彼女はやはり動じることなく、微笑みすら浮かべて首を傾げてみせた。
「あれ。割と早く気が付いたね。動揺しているからもう少し時間がかかると思った」
力が抜け、滑り落ちそうになった私の手を、今度は逆に藍ちゃんがつかみ。私の右手を握って、軽く手の甲に口付けた。
「ボクは、人狼の仲間だからさ」
その告白に。
私は完全にフリーズした。
もちろん、藍ちゃんの話す中身そのものにも驚いたのだけれど。
今のその仕草、要る?
手の甲にちゅーするの、要る???
なんで?
ねえなんでこの状況でそれやった???
二重に混乱して固まる私を、藍ちゃんは至近距離でのぞき込んだ。
「どうしたの、変な顔をして」
「いや、随分と、そう、あっさり明かしたなと思ったもので……」
「そりゃあそうだよ。ボクの手の内を見せなければ。白香ちゃんに信頼してはもらえないからね」
そう告げると、またもや藍ちゃんは手の甲にちゅーをする。
だから!
それ!!
要る!?!?!?
王子様キャラだから!?
王子様キャラだからなの!?!?
そういう呪いにかけられているの!?!?!?
脳内で絶叫していると。
藍ちゃんは妖艶な笑みを浮かべてみせる。
「ボクはね。あいつを排除するために来たんだ。
だから君の身の回りに起きたことは全て把握している。
図書館の帰りにあいつの正体が露見したことも、エスカレーターで襲われたことも、今は君が全面的に協力をしていることもね」
その台詞に、我に返った。
同時に、ぞくりと鳥肌が立つ。
ほとんど回答は分かりきっていながら。
私は、尋ねずにはいられなかった。
「あいつ、って」
「若林紅太だよ。あの忌まわしい吸血鬼のことだ」
思わず私は、否定の言葉を叫ぼうとするが。
「ねぇ、白香ちゃん」
藍ちゃんは私の唇に人差し指を当て、言葉を塞ぐ。
「最初から、全部仕組まれているとは思わなかった?
若林紅太が、はなから君というエサを手に入れるためにしたことだとは、考えなかった?」
「え?」
「満月の夜には、理性が飛んで血が欲しくなる。
確かに厄介な性質だろう。けど、満月が来る日なんて、月に一度きりだ。頻繁じゃない。そんな程度、避けようと思ったらいくらでも避けられる。
なのに若林はその日、事情を知ってる奥村を置いて、わざわざ君と二人で行動することを選んだ。

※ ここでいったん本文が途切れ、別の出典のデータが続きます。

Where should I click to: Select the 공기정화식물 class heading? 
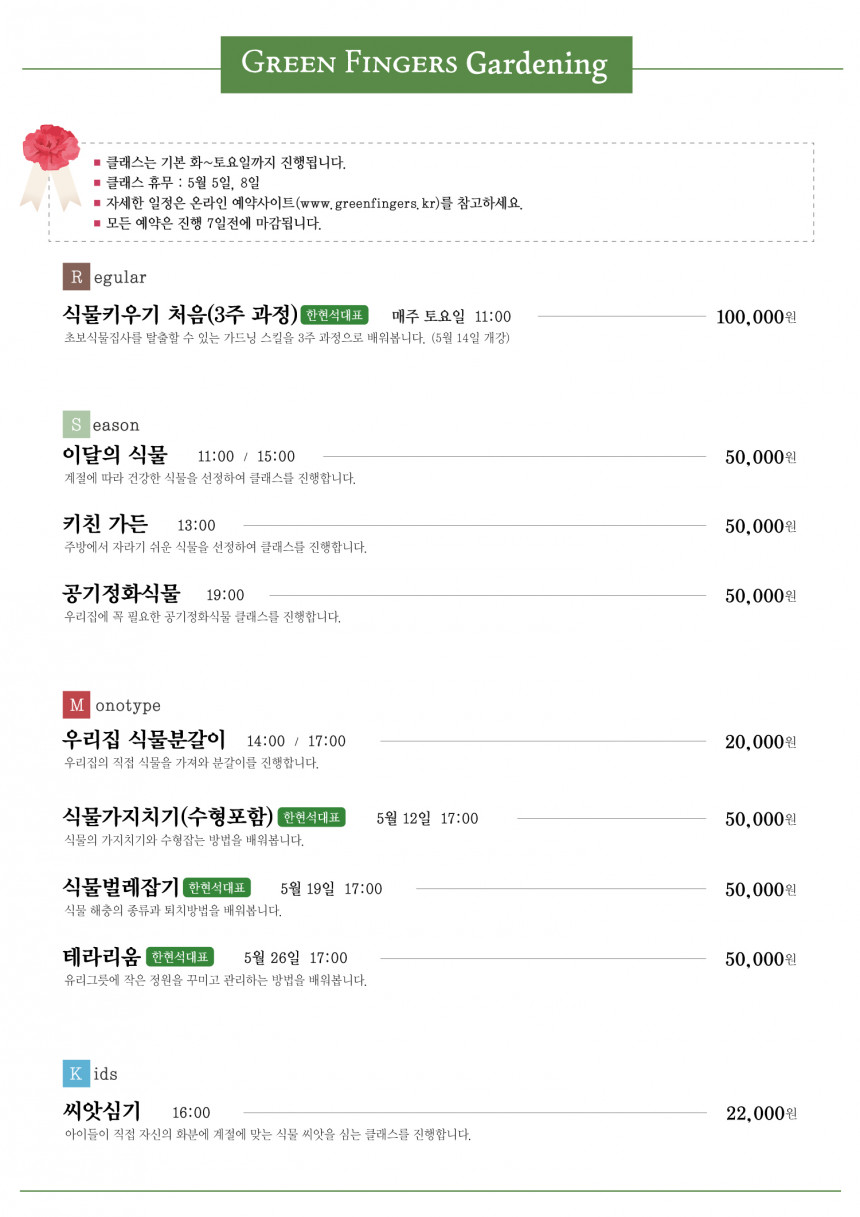point(122,593)
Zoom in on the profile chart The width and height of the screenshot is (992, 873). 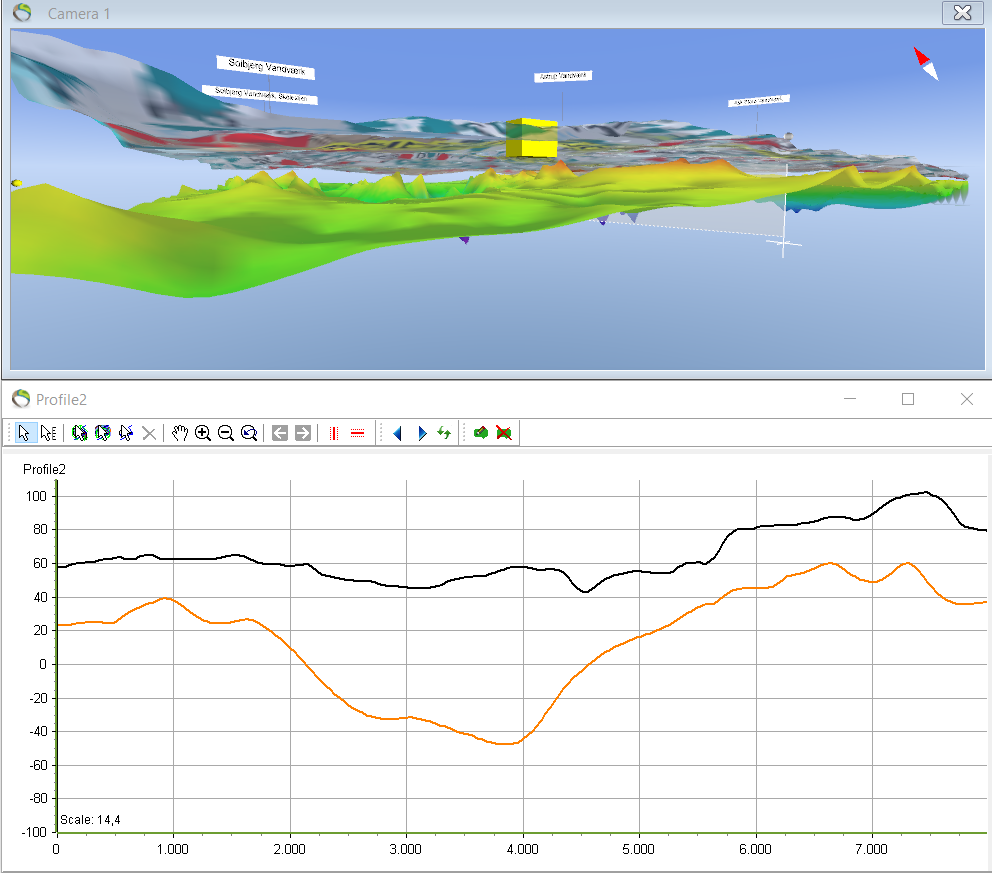point(202,432)
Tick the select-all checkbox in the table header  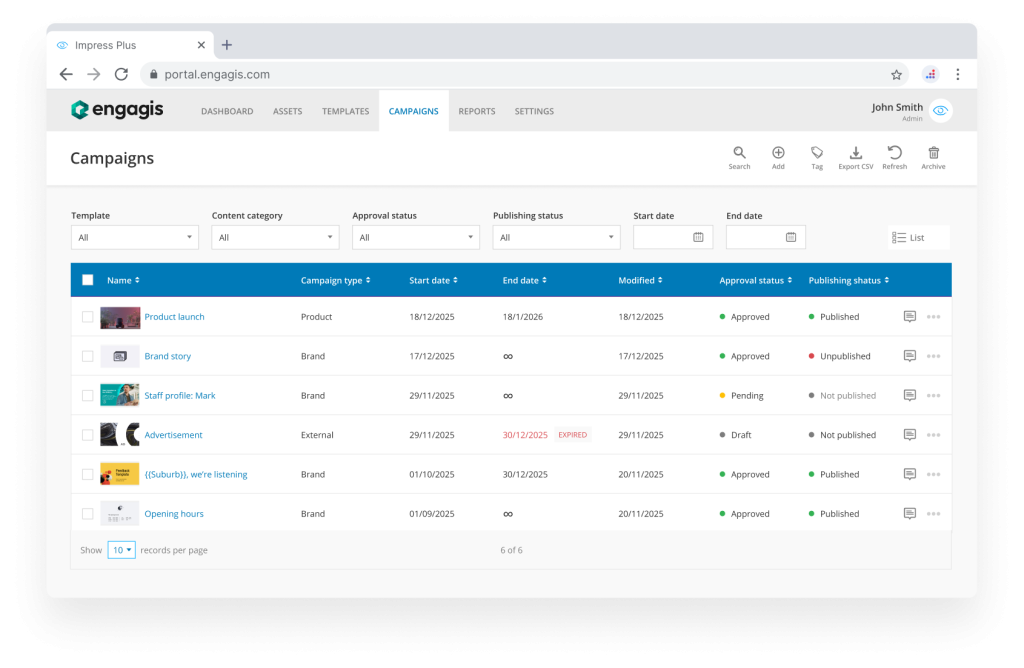88,281
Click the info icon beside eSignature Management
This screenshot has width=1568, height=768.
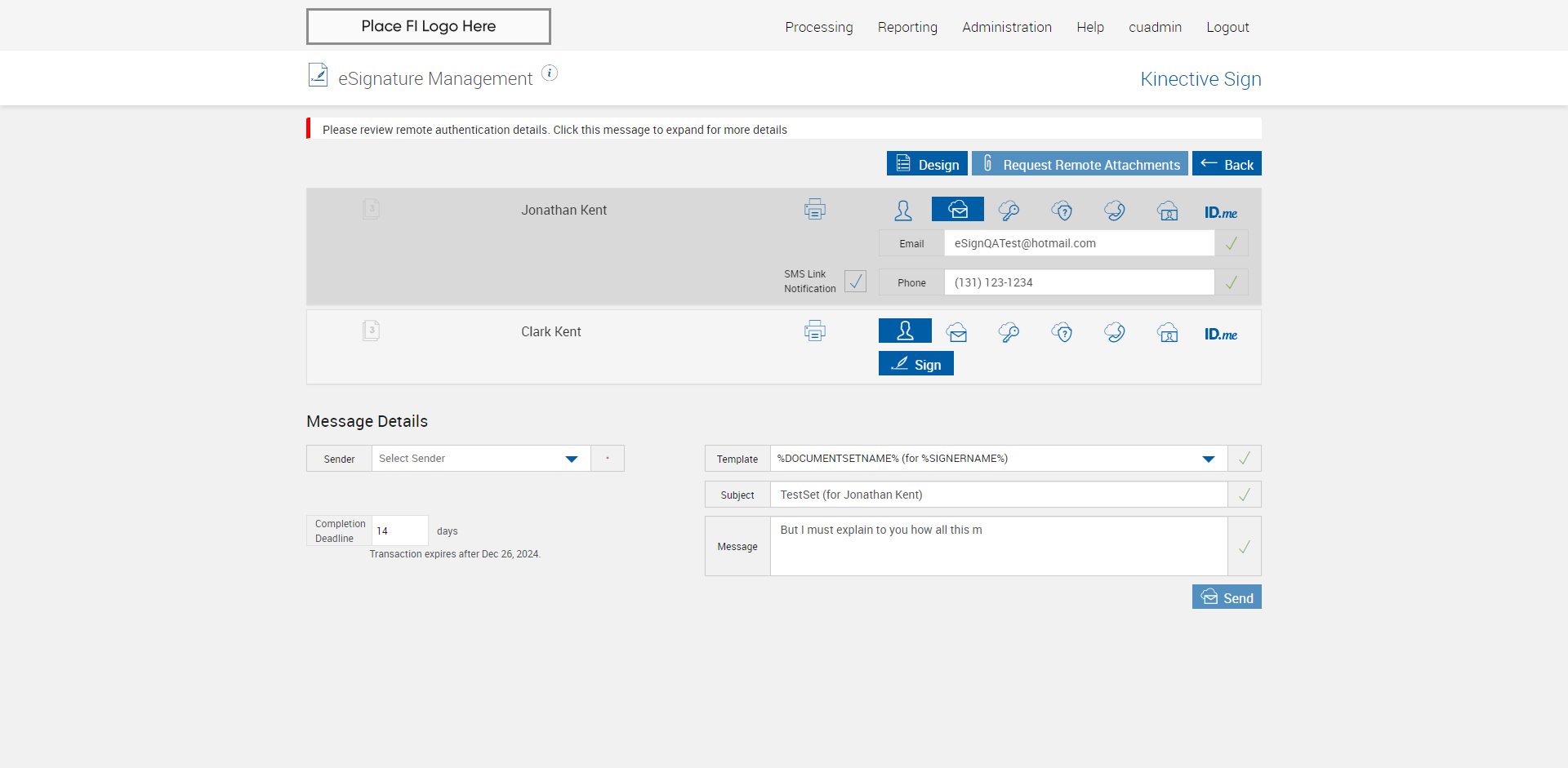tap(550, 73)
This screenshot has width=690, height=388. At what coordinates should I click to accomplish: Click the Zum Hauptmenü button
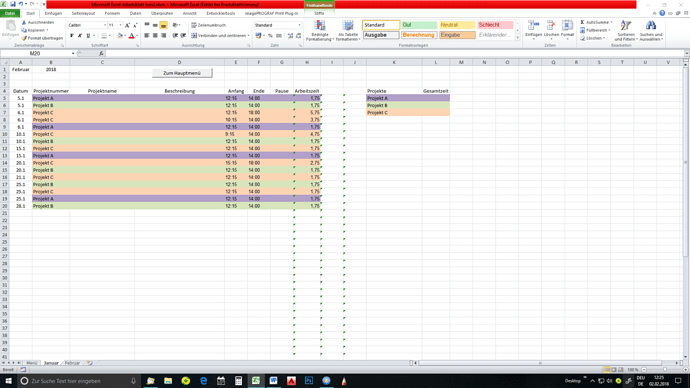click(182, 73)
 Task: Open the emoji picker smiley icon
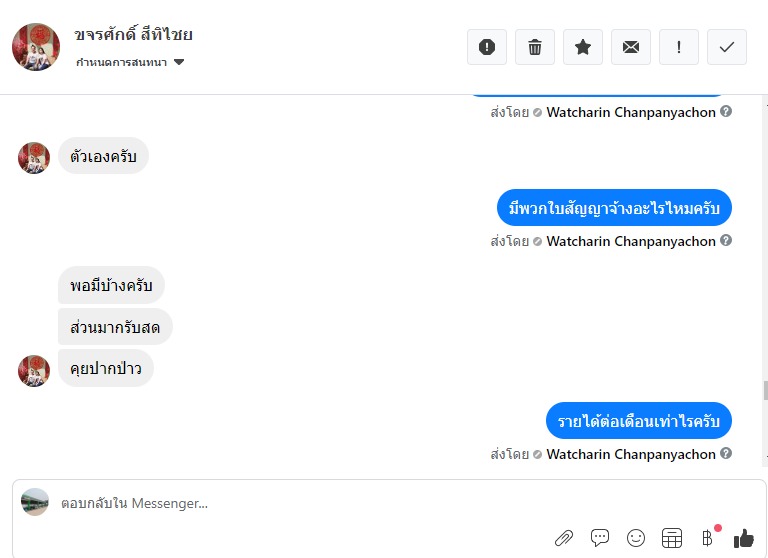[x=636, y=538]
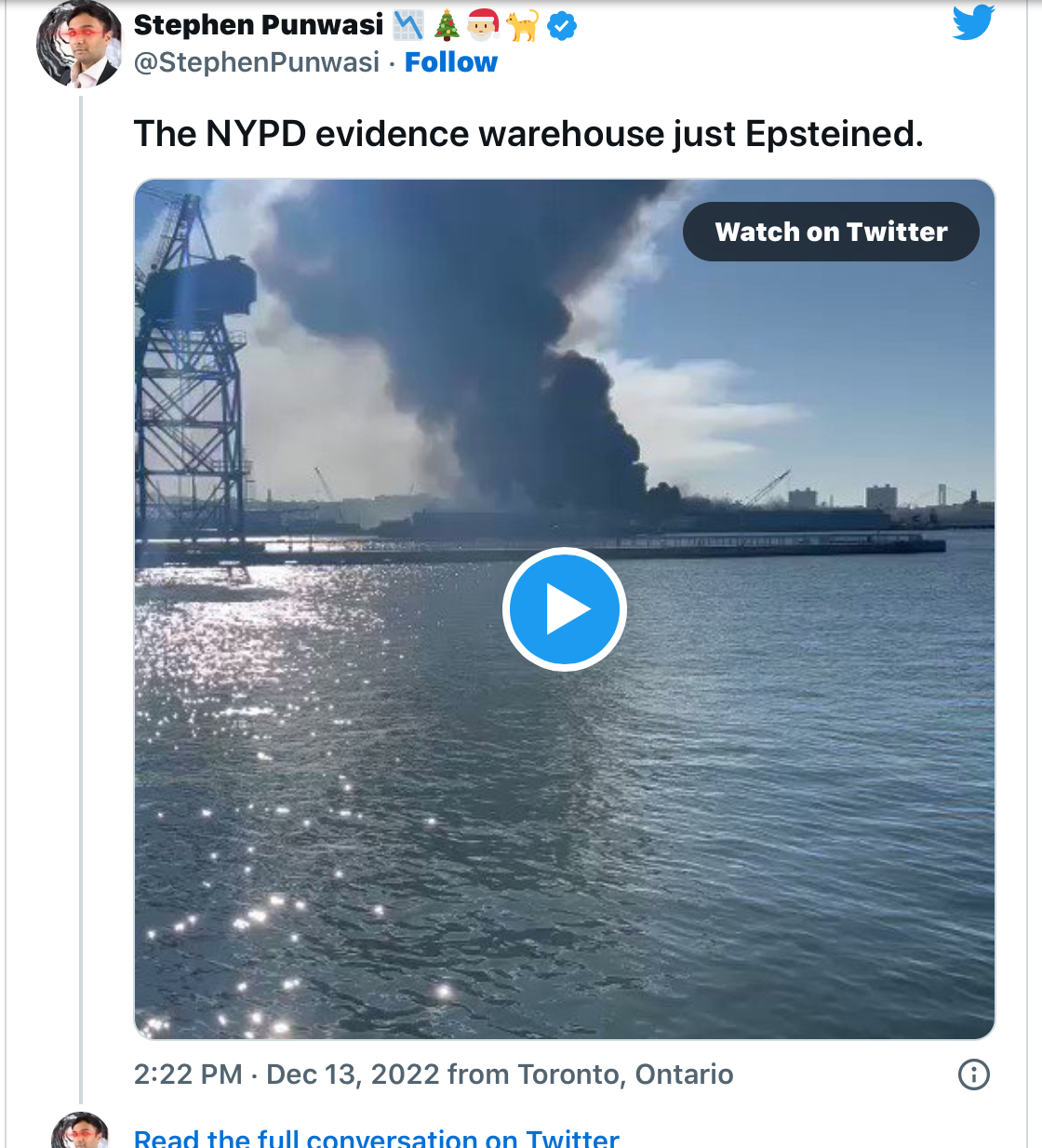
Task: Click the blue verified badge
Action: (x=561, y=27)
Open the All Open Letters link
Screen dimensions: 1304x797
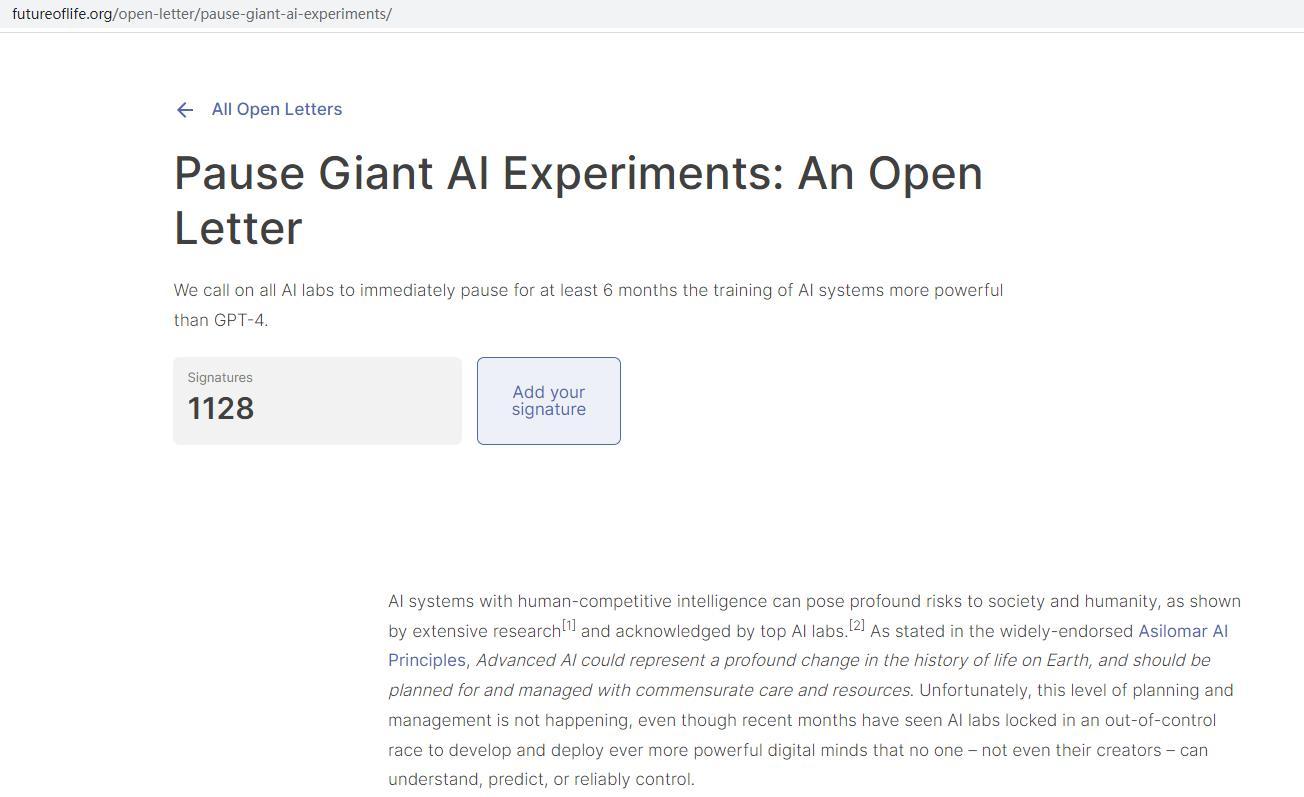pyautogui.click(x=277, y=109)
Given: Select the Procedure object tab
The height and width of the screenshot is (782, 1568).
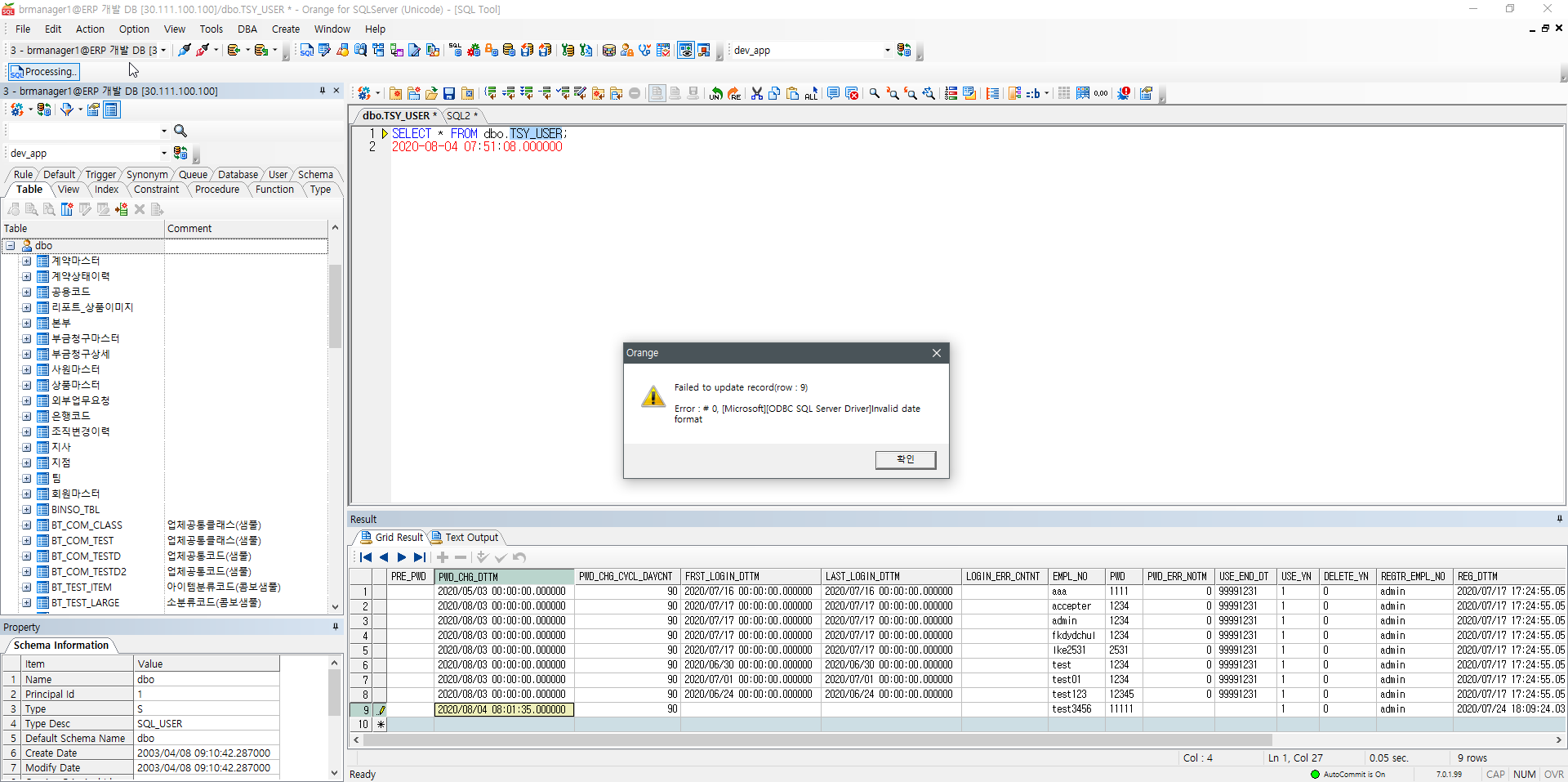Looking at the screenshot, I should pyautogui.click(x=217, y=190).
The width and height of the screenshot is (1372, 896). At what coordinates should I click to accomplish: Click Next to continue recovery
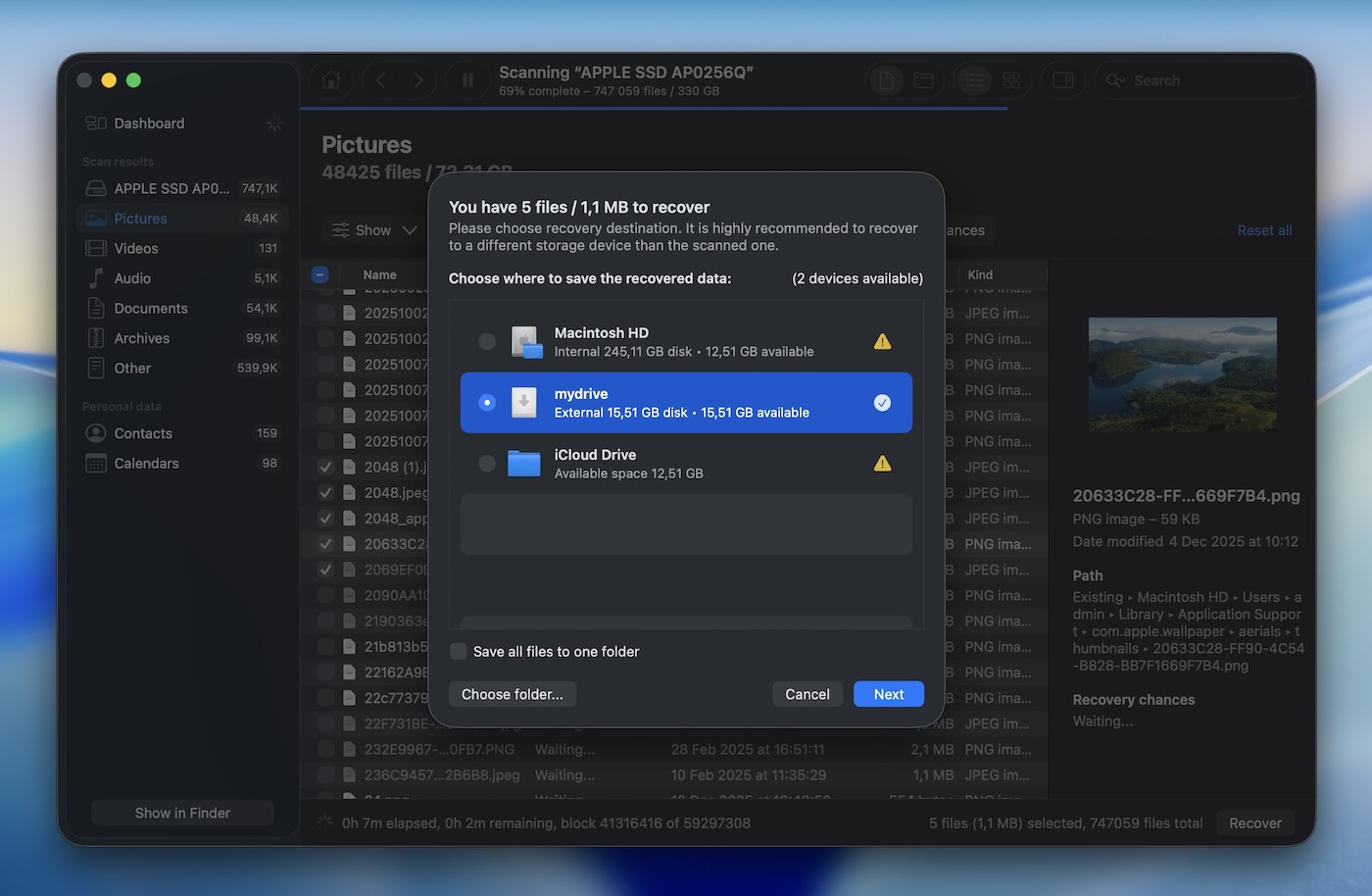click(x=888, y=693)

人にバレるのを警戒しているなら、そんな軽率な真似はしないはずだ。
疑うなって方が難しいんじゃないのかな」
畳みかけるように告げられた言葉に。
しかし私は、私こそ何かの呪いにかけられたみたいに、言葉が出てこなかった。
若林くんを疑ったことは、ない。
けれど。
藍ちゃんの指摘は、まっとうなものだ。
あの日。図書館に若林くんが着いてきたのは、偶然だと思っていた。
私の側からしたら、確かにそれは偶然だ。
けれども、若林くんの側から見れば。
私に着いてきたのは、若林くんの意志だ。
この日は満月。それは分かり切っている。
本当に危ういと思えば、誰かと二人になることも、夜道を歩くことも、サークルをサボって人前に出ることすら避けられたはずなのだ。
むしろあの状況を積極的に作り出したのは、若林くんの方だった。
人に露見することを、本当に恐れていたのだとすれば。
本の返却日を、理性が飛ぶリスクより優先するとは思えない。
「そろそろ気付きなよ、子猫ちゃん。
あいつらは、実に計画的に、君を被血者として取り込んだんだ」
「待って。だったら、緋人くんは、私を突き落としたりなんかしないよ。最初にあんな行動とったら、相手は逃げちゃうと思うでしょ」
「それすら、仕組んだことだとしたら?」
にいっと形のいい唇を藍ちゃんは引き結んだ。
「奥村は過激だね。見境がない。だけど。普通に考えて、一介の大学生がそんなことするかい? あまりにリスクが大きいじゃないか。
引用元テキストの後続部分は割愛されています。